How regional contracting maintains in a crowded market place.
The logic for regional and local contracting is unassailable and as old as the proverb, “One in the hand is worth two in the bush.”
“All a supplier wants is volume and commitment,” says Laura Nolan, regional manager of Amerinet. “If a book of business can come their way, they will enhance an existing agreement for [it].” This is the logic that spawned group purchasing decades ago. And it is the logic that continues to propel the market today.

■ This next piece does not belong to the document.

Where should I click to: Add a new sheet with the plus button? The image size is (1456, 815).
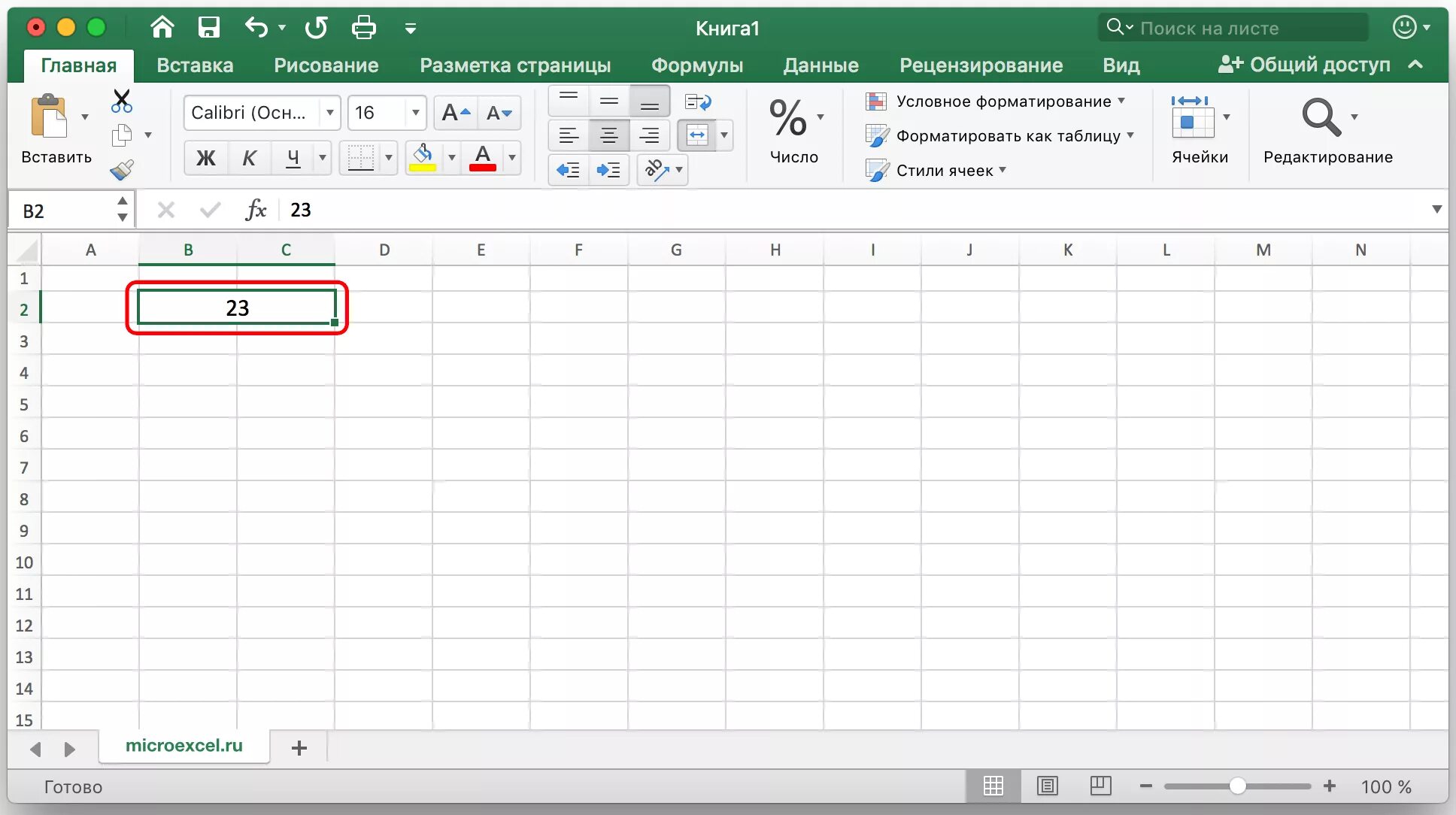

While it’s true that national GPOs collectively can claim almost every IDN in the country as a member, the fact is, contracting at the local and regional level continues to offer opportunities for providers. Whether it is for capital equipment and services, office supplies or spinal implants, clusters of hospitals are making offers that vendors simply can’t refuse. And it’s a formula that feeds on itself.
“If a group is able to … follow through on commitment and deliver volume, other suppliers will approach the group [with a desire] to work with them, either recognizing them as an IDN or affiliate of a national group, or offering to create a new tier to an existing national contract,” says Nolan.
Although a handful of IDNs have indeed severed their ties with national GPOs, most maintain a productive relationship with them. “There are circumstances that dictate that [contracting] locally may be appropriate,” says Richard Saccomanno, director of materials, Empire Health Services, Spokane, Wa. “But by and large, we’ve had a really good relationship with Amerinet. Most of our contracting is done through them.”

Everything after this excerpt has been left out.